What is being asked -> Take the entries below and retype them word for word, excluding the images.

═════ Data shown ═════

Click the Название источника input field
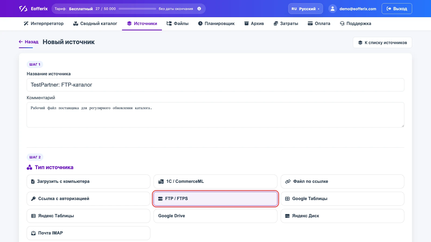The image size is (431, 242). [216, 85]
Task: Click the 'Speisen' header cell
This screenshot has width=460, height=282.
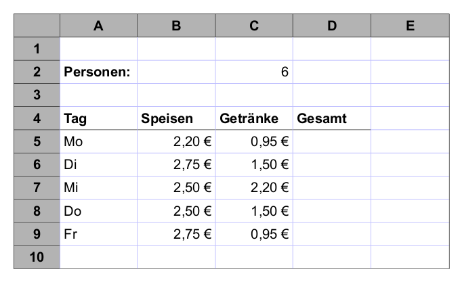Action: [x=176, y=118]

═════

Answer space ->
Click the Название источника input field
The image size is (431, 242). [216, 85]
Task: Click the 'Speisen' header cell
This screenshot has width=460, height=282.
Action: [x=176, y=118]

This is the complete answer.